• **DATASET EXTRACT**
----

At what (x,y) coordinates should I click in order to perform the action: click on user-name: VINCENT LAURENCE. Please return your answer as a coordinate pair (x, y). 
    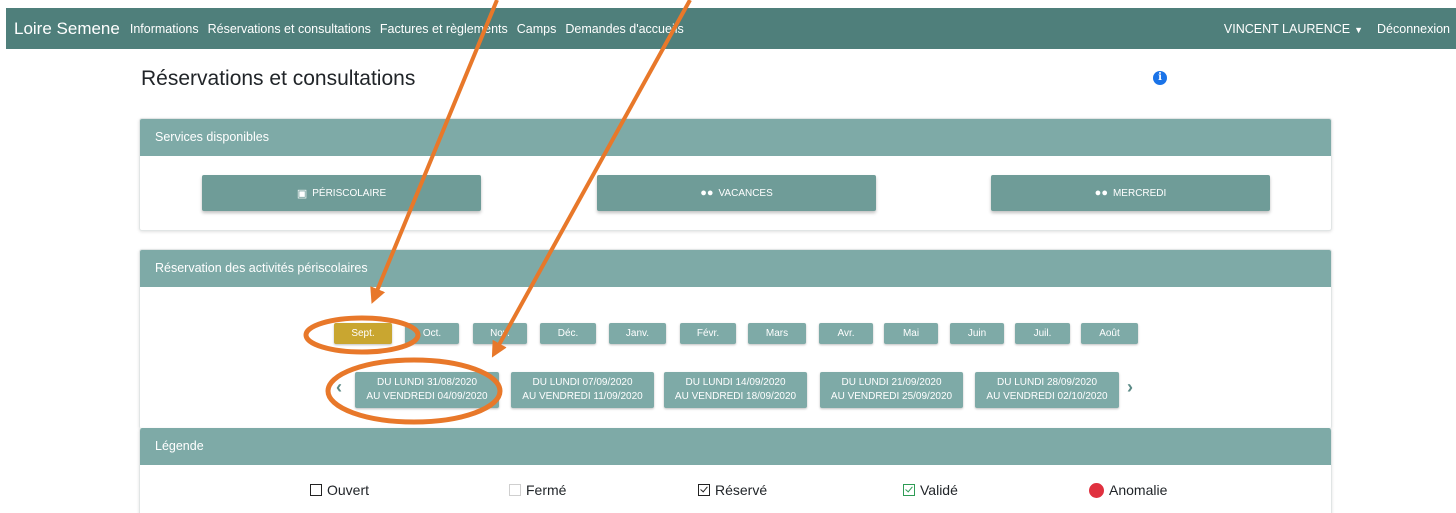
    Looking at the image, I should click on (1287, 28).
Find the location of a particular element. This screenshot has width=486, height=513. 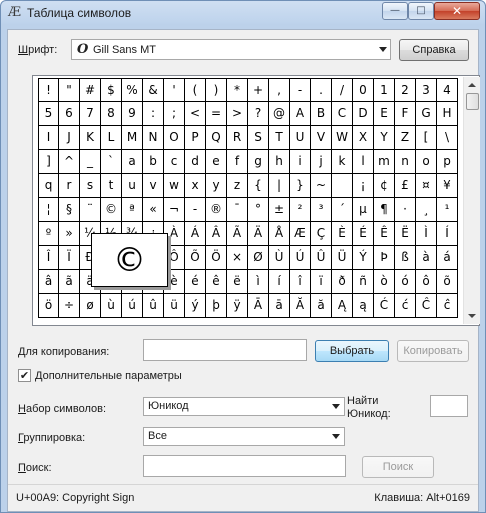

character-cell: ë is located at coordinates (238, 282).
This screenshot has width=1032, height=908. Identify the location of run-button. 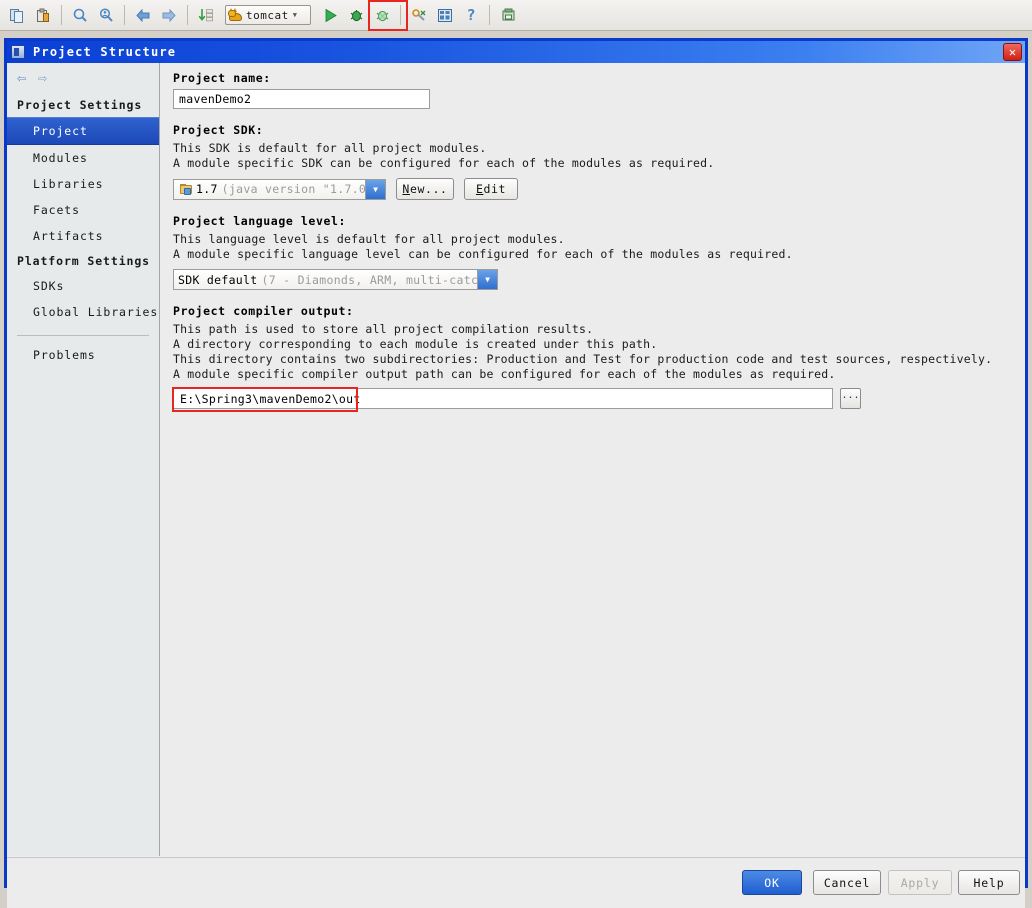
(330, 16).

----

• **EXERCISE DIRECTIONS**
Rewrite the listing from its first line through the line containing "Looking at the", changing "perform" to "carry out" and keeping everything else the same. Leave out the pictures.

• **SOLUTION**
At what (x,y) coordinates should I click in order to carry out the action: click on user-name: VINCENT LAURENCE. Please return your answer as a coordinate pair (x, y). 
    Looking at the image, I should click on (1287, 28).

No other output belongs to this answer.